**The tasks:**
a. In the Clemson football article, rewrite the passage starting with "In the early" and going on through "can think of.", changing "Dabo Swinney" to "the head coach".
b. Write out the records starting with the line with "This screenshot has height=535, width=667." and going on through the last line of the records, omitting the pictures.

**Source:**
· · · ·
Clemson did not get just defensive in its championship runs

Clemson did not get just defensive in its championship runs


Clemson did not get just defensive in its championship runs


Tigers needed their offense to be elite, too

You hear the old adage all the time in football. “Defense wins championships. Offense sells tickets.”

Maybe back in the day that meaning had more substance, but in this day and age of football that is not the case. The truth of the matter is both equally mean the same.

It is hard for a football team to win a championship with out a great offense and a great defense working together at the same time. For proof, you do not need to look any further than the Clemson Football program.

In the early years of his program at Clemson, Dabo Swinney had same darn good offenses. Tajh Boyd, Sammy Watkins, Deandre Hopkins, Dwayne Allen, Andre Ellington, the list can go on and on. From 2011 through the 2013 season, Clemson’s offenses were some of the best in the country, as they set school records for points and yards and just about anything else you can think of.

Those were really good Clemson teams. They brought back the school its first ACC Championship in 20 years in 2011, as well as produce the first 10-win team for the program in 21 seasons. They followed up that year with back-to-back 11-2 seasons and top 10 rankings in 2012 and 2013.
· · · ·
**Records to process:**
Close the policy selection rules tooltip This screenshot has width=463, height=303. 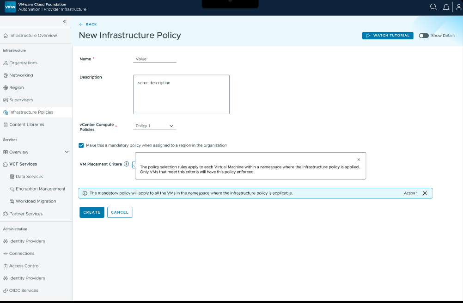tap(359, 160)
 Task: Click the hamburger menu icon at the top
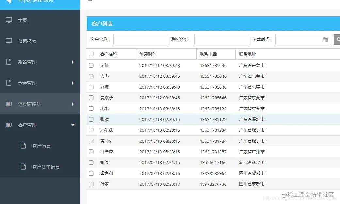[90, 1]
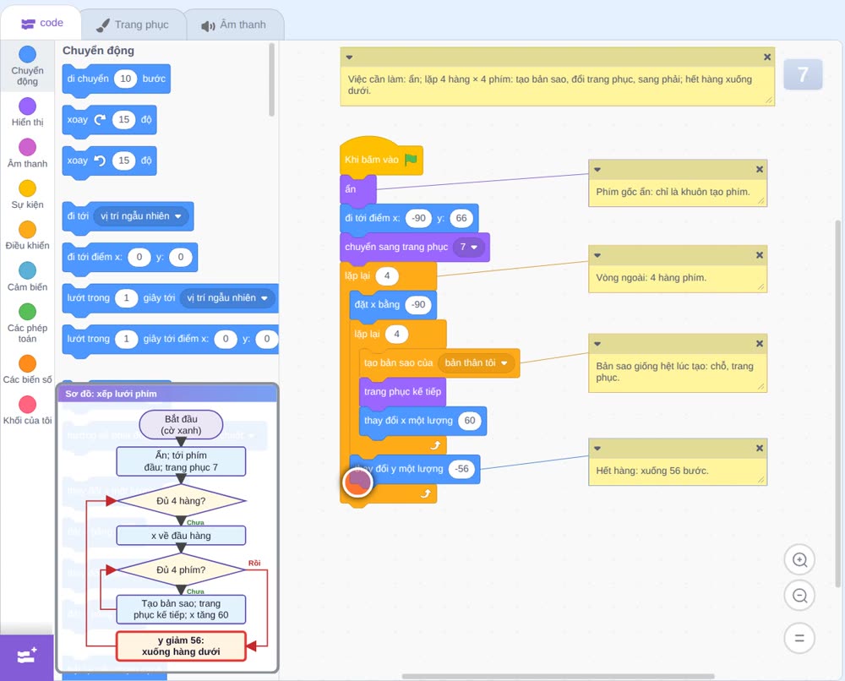This screenshot has height=681, width=845.
Task: Select the Chuyển động category circle
Action: (28, 54)
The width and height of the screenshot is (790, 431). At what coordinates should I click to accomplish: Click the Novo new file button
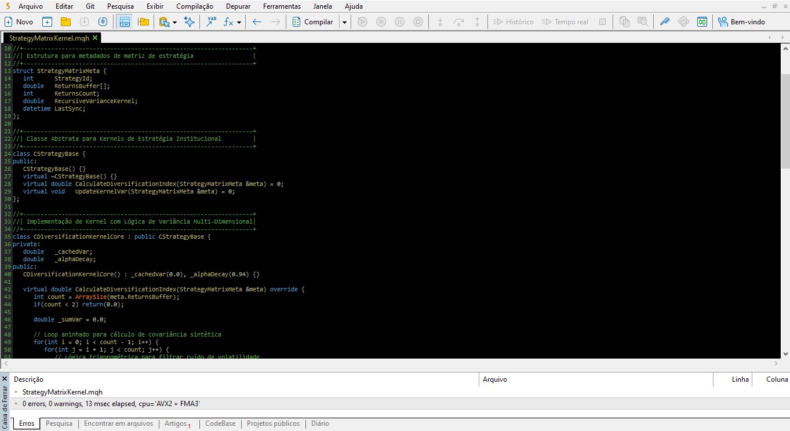(x=19, y=22)
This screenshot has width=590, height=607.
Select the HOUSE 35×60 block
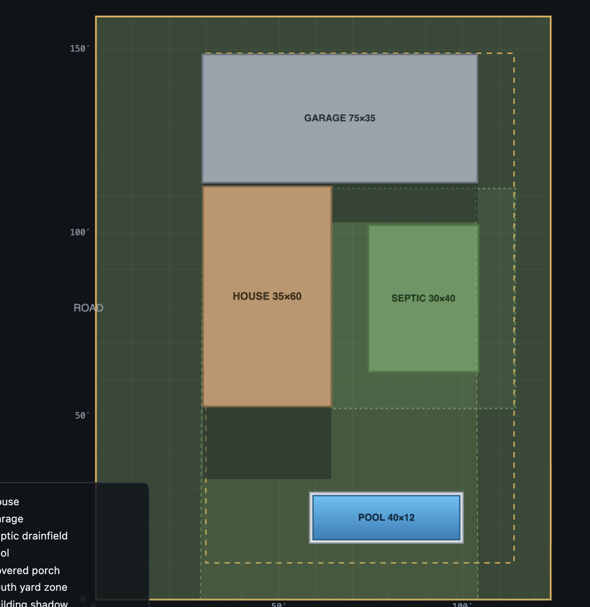click(x=267, y=296)
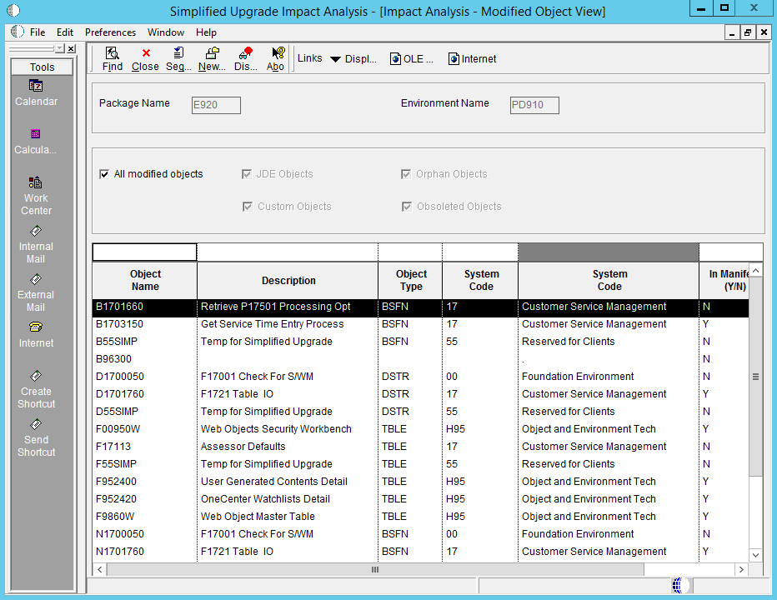Open Internal Mail from Tools panel

[x=36, y=243]
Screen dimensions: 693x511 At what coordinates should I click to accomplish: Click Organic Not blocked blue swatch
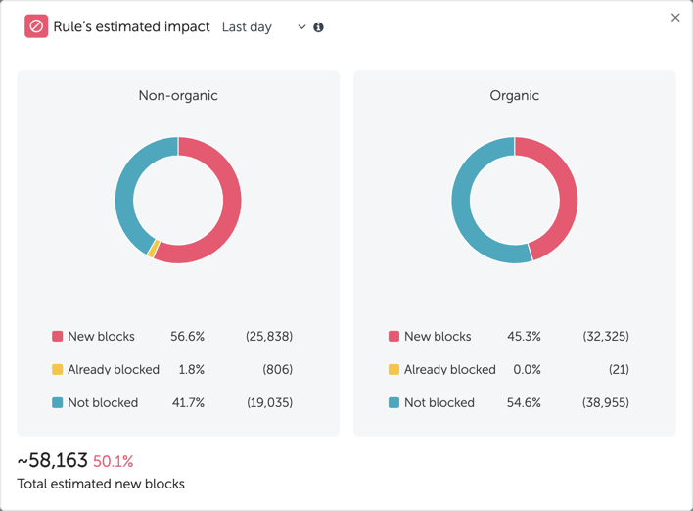coord(393,402)
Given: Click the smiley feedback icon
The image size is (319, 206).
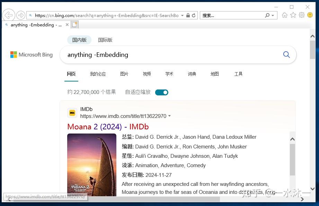Looking at the screenshot, I should [309, 15].
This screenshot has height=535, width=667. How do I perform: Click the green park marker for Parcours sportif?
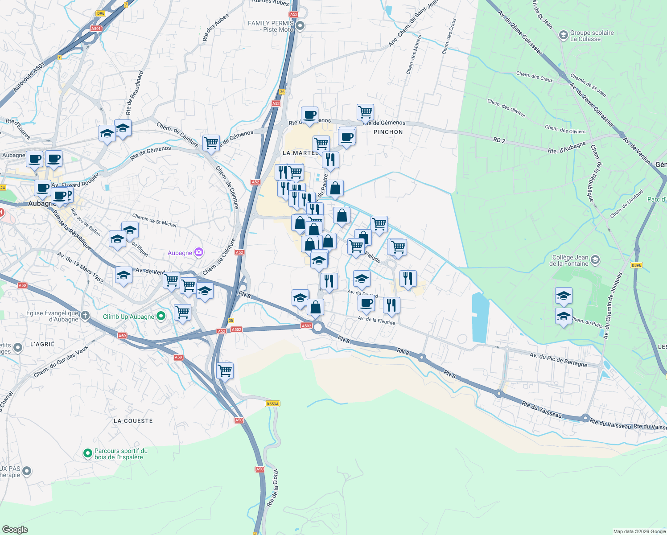[88, 452]
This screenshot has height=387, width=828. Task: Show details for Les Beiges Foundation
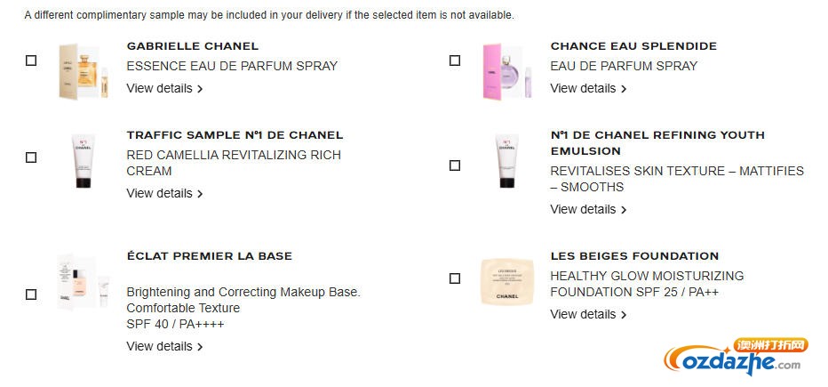tap(588, 314)
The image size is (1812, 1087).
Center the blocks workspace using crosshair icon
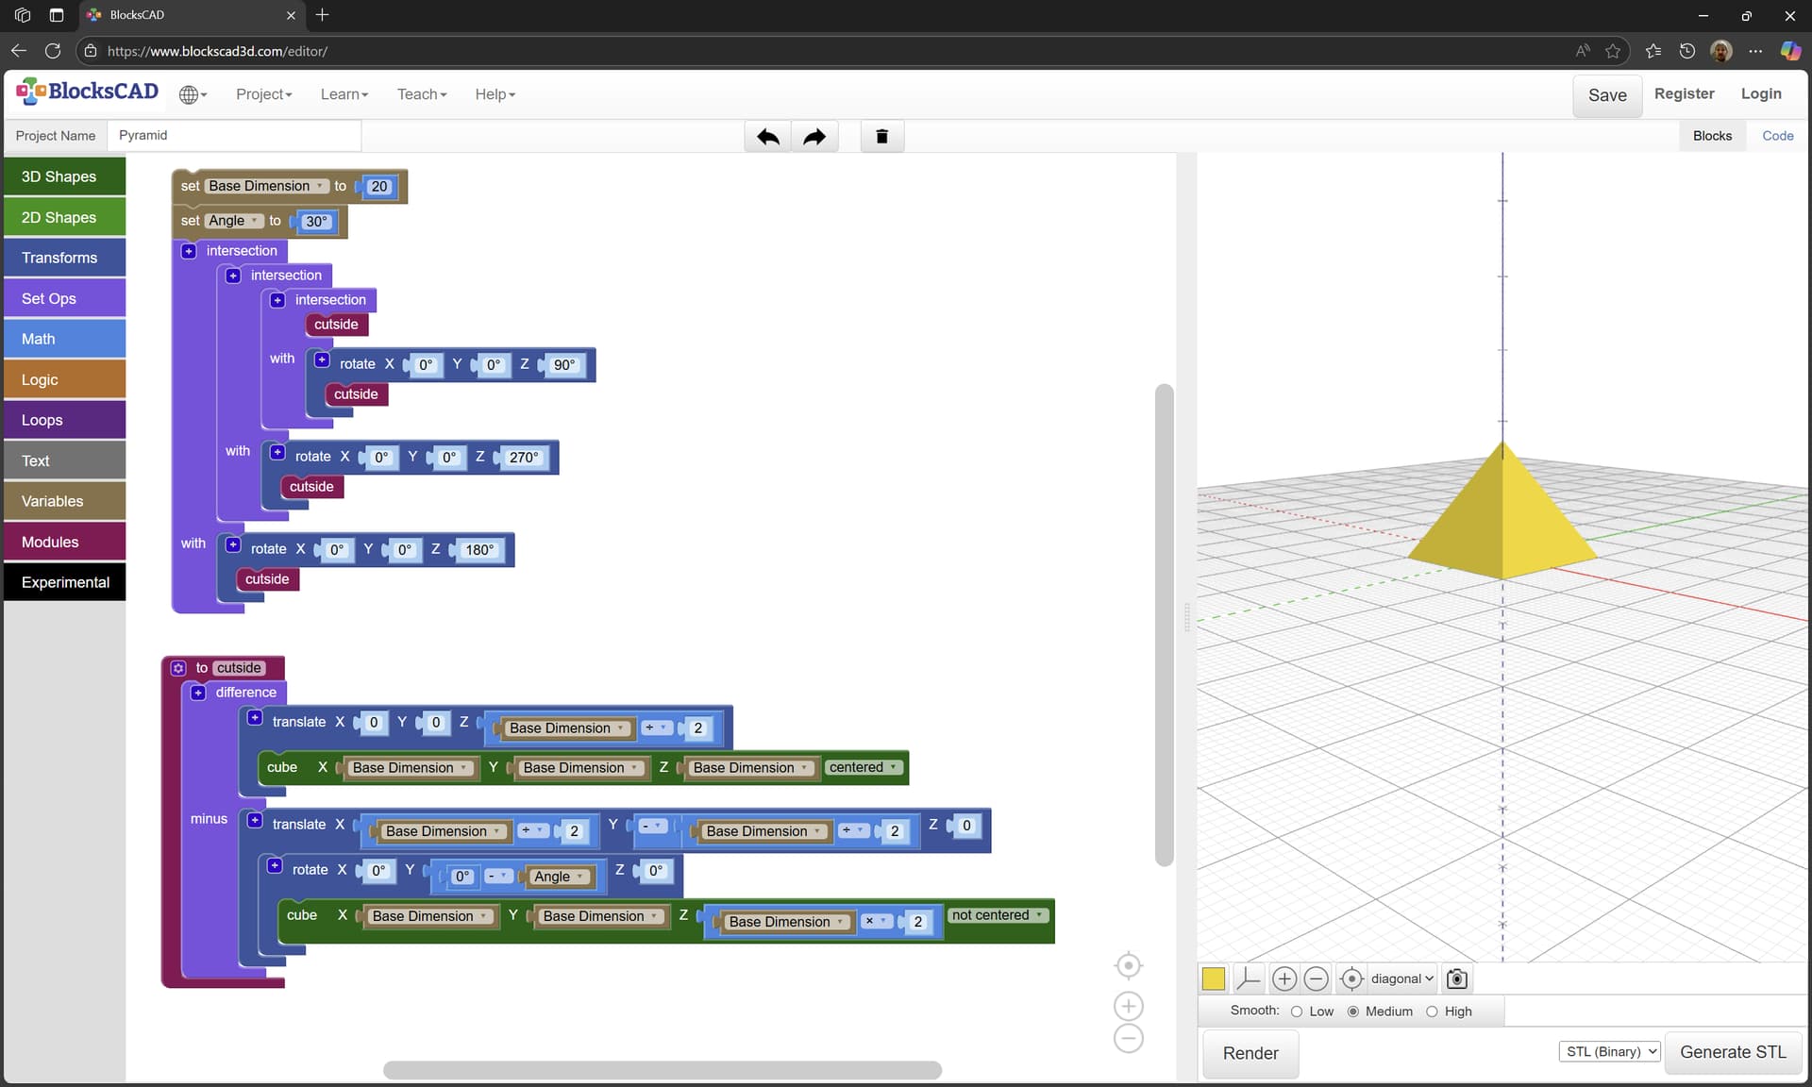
· · · ·
**Task solutions:**
a.
In the early years of his program at Clemson, the head coach had same darn good offenses. Tajh Boyd, Sammy Watkins, Deandre Hopkins, Dwayne Allen, Andre Ellington, the list can go on and on. From 2011 through the 2013 season, Clemson’s offenses were some of the best in the country, as they set school records for points and yards and just about anything else you can think of.

b.
This screenshot has height=535, width=667. How do I perform: Click the green park marker for Parcours sportif?
[88, 452]
This screenshot has height=387, width=828. Task: Show details for Les Beiges Foundation
tap(588, 314)
The image size is (1812, 1087).
Center the blocks workspace using crosshair icon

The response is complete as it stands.